- _Supplied passage_
☆ ☆ ☆ ☆ ☆ ☆ ☆

Pusha’s well-received mixtape “Wrath of Caine” hit the interwebs last month and has been generating buzz among connoisseurs of straight-ahead street-hop with guest verses from rap heavyweights including French Montana, Wale and Rick Ross.
Drafting off that much blogged-about effort, Pusha will meet up with the Louis Vuitton Don in Paris in late February to lay down at least six tracks for his debut solo album (on West’s G.O.O.D. Music imprint), “My Name Is My Name,” due out later this year.
“Me and 'Ye are going to lock in for nine days to create the heavy reality dark-side to my album,” said Pusha, speaking from Washington, D.C., where he was promoting his mixtape. “We’re gonna get to the heavy truth. The super, super dark portion is what I’m about to create.”
Paris has served as creative muse to West before, being the mythic locale of the breakout song off his "Watch the Throne" collabo with Jay-Z. And the City of Light is as likely a place as any for the reinvention of Pusha (government name: Terrence Thornton), best known until now as one-half of the sibling coke-rapping Virginia duo Clipse with brother Gene “No Malice” Thornton. For more than a decade, the two have been recipient to many of the most trailblazing beats produced by the boundary-pushing, platinum-plus production team the Neptunes.
But Pusha’s decidedly turbulent worldview these days can be traced directly to the creative fracture with No Malice caused, in large part, by his brother’s turn away from Clipse’s signature glorification of crack-dealing and toward organized religion.
Until the Thornton brothers hit the mainstream with their major label album debut, “Lord Willin’,” in 2002, hustling cocaine covered their overhead (with Gene hailing by the MC name “Malice” in those days). "We didn't do it 'cause we had to -- we come from a good home," Malice told the Guardian UK in 2007. "We did it 'cause we wanted to be the flyest and freshest and, you know, the sharpest."

☆ ☆ ☆ ☆ ☆ ☆ ☆

- _Dataset content_
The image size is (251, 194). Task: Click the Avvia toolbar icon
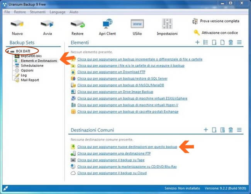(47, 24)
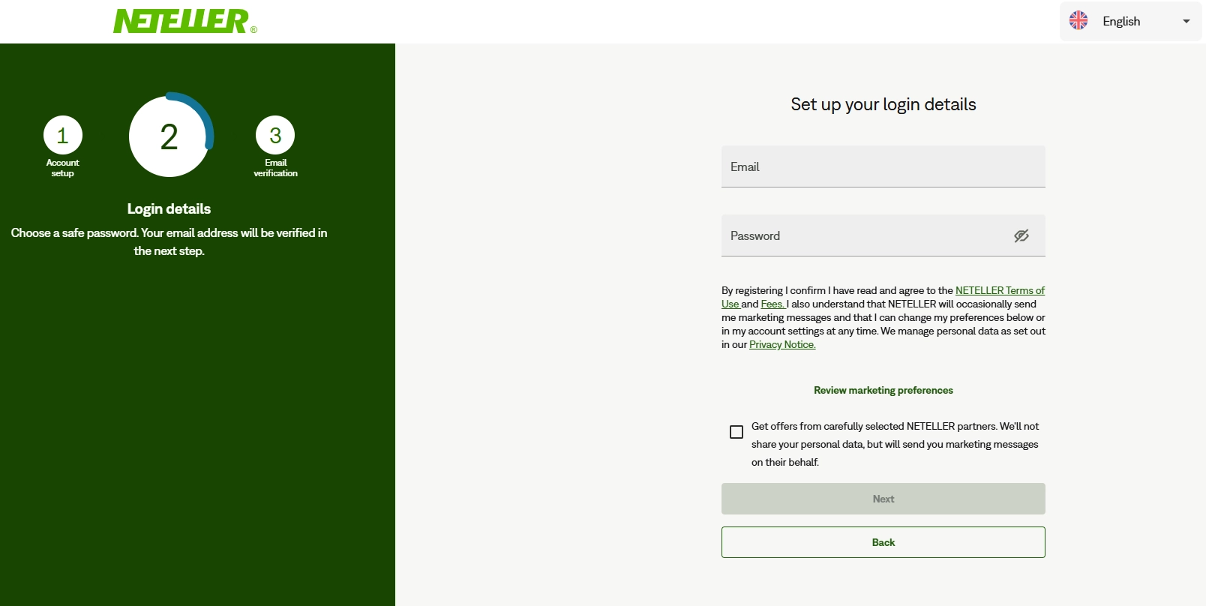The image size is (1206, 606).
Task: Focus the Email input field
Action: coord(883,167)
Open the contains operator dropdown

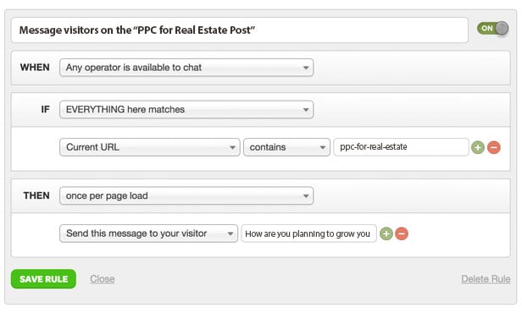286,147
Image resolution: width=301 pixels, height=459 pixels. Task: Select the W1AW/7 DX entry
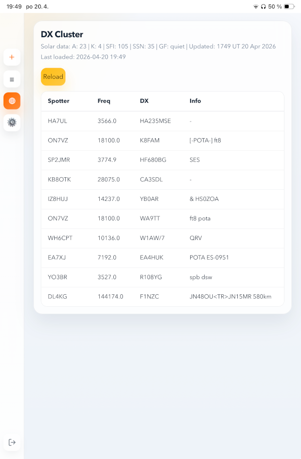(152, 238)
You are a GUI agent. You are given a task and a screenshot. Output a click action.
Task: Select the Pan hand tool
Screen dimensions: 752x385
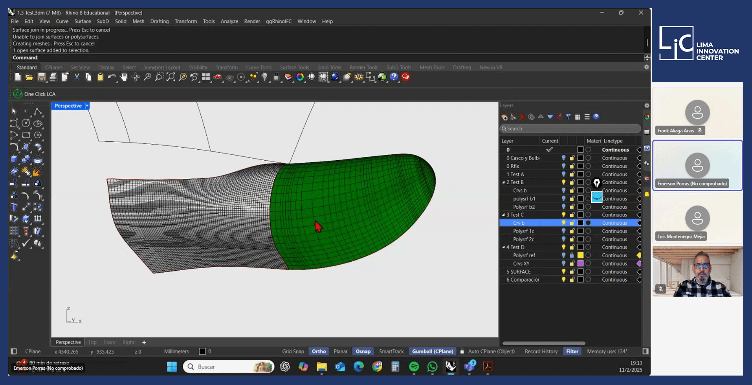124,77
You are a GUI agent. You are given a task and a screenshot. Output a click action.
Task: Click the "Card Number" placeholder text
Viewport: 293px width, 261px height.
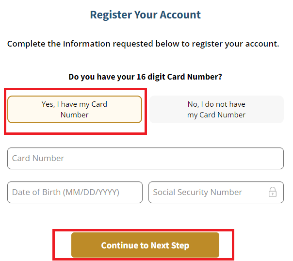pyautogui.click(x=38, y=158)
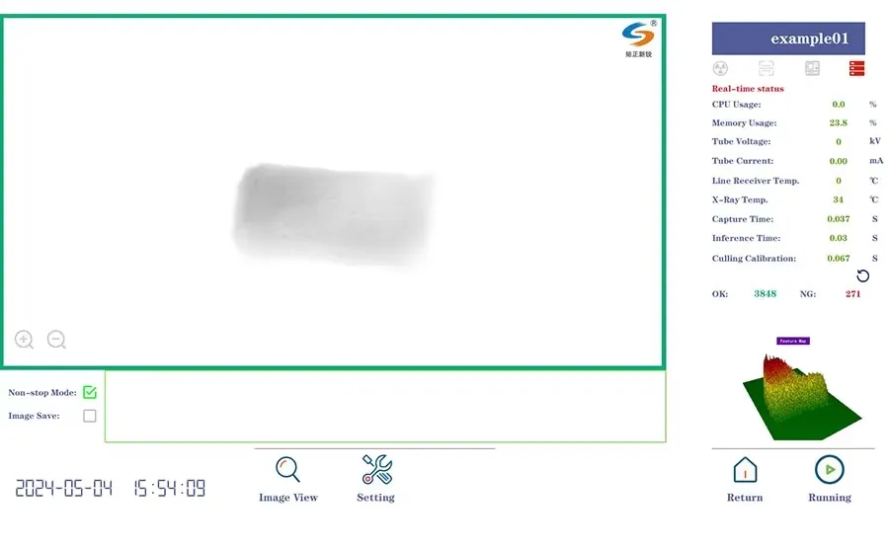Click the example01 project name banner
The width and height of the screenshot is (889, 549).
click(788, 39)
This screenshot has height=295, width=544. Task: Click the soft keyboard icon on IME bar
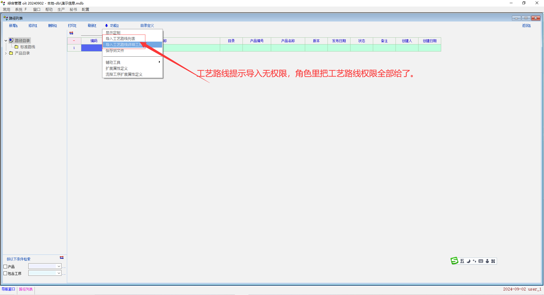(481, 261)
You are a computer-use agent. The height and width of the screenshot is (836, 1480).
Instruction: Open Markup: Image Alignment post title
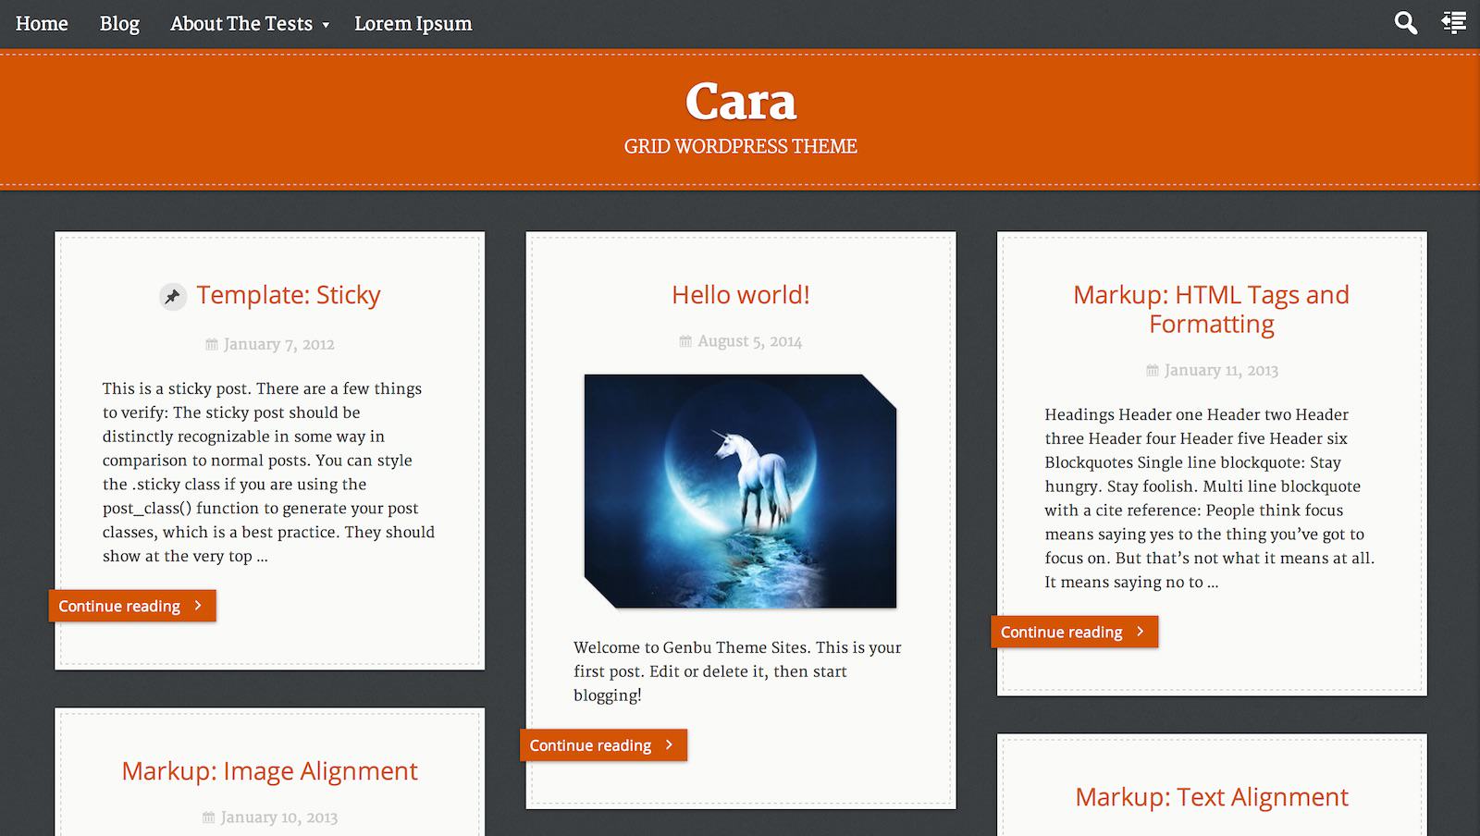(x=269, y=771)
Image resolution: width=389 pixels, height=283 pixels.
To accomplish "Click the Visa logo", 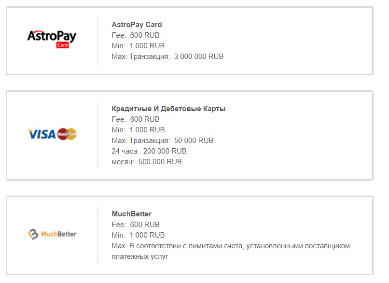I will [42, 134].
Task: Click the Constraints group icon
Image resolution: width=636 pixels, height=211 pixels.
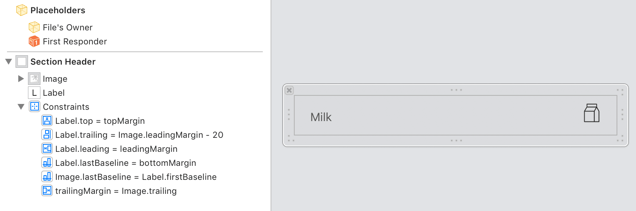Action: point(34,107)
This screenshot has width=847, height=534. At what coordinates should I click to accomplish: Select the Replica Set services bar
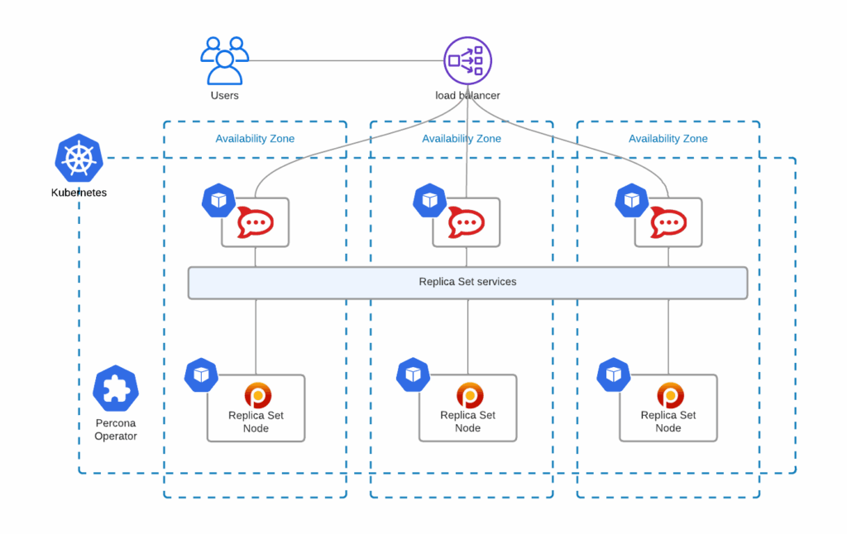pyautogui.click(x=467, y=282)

☆ ☆ ☆ ☆ ☆ ☆ ☆

- _Aim of the exercise_
Answer these questions using the article about Pusha's debut album.
(a) What is the title of Pusha's debut solo album?
(b) For how many days does Pusha say he and 'Ye will lock in?
(c) In what year was "Lord Willin'" released?

- _Written response_
(a) "My Name Is My Name"
(b) Nine days
(c) 2002